Nawet warunkowe dopuszczenie do Komunii Świętej osób żyjących w związkach niesakramentalnych wprowadziłoby duży zamęt w Kościele - mówi abp Gądecki. - To wprowadza duży zamęt w trzy sakramenty - małżeństwo, Eucharystię i spowiedź. Te trzy sakramenty są mocno podważane, w takim sensie, jak do tej pory je rozumiemy - powiedział szef polskiego episkopatu.
Przewodniczący Episkopatu Polski podkreślił, że Synod dał wyraźny znak, iż chce, aby cały Kościół zaangażował się w pomoc rodzinie. - Problem rodziny jest podstawową troską Kościoła i społeczeństwa, bo zdrowe społeczeństwo zasadza się na zdrowej rodzinie - powiedział abp Gądecki. Jego zdaniem, stan obecny, który przez niektórych jest nazywany poważnym kryzysem rodziny i małżeństwa, domaga się odpowiedzi duszpasterskiej i towarzyszenia ze strony Kościoła.

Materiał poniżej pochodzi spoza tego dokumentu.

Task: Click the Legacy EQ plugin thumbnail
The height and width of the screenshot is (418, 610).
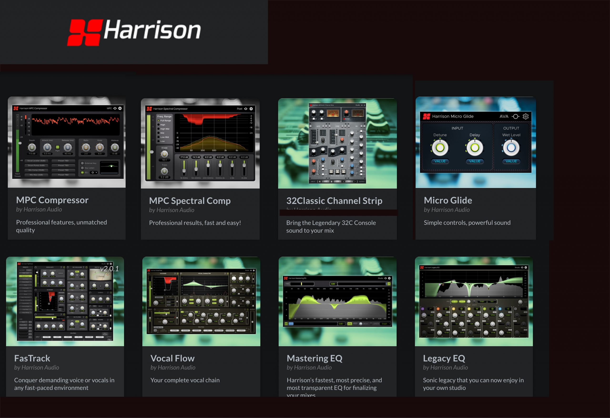Action: point(474,301)
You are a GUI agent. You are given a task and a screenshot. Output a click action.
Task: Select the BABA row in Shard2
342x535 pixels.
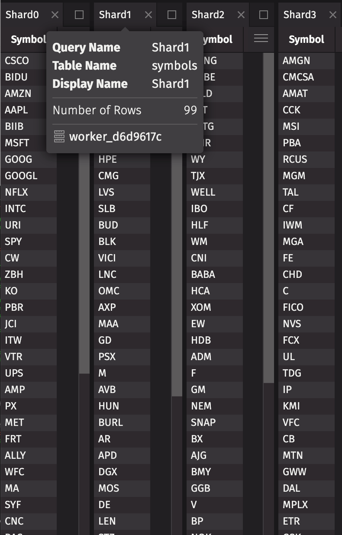[x=214, y=274]
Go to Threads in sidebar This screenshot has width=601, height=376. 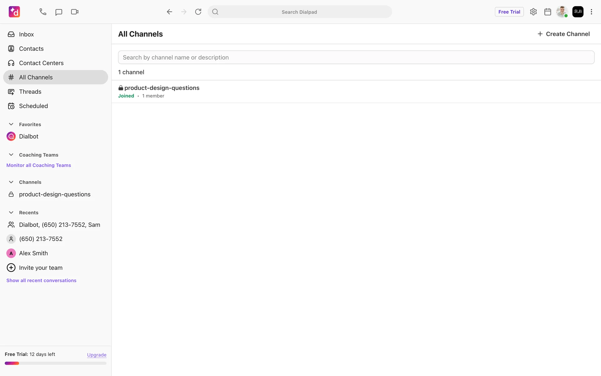30,92
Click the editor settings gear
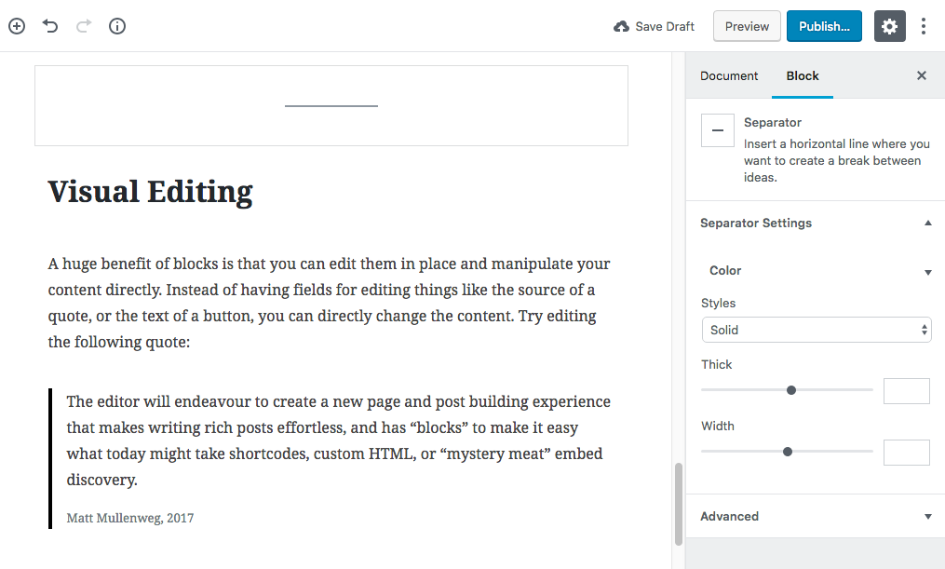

Metropolita poznański zwrócił uwagę na rolę ludzi świeckich. Jak podkreślił, Kościół jest otwarty na wszystkich, w szczególności na słabych, a ta otwartość zakłada wzmożenie towarzyszenia duszpasterskiego i szersze niż do tej pory, podejście do małżeństwa i rodziny. Jak relacjonował, podczas Synodu zastanawiano się jak sprawić, by cały Kościół, a więc stowarzyszenia, osoby konsekrowane, a przede wszystkim rodziny, zaangażował się w pomoc małżeństwom.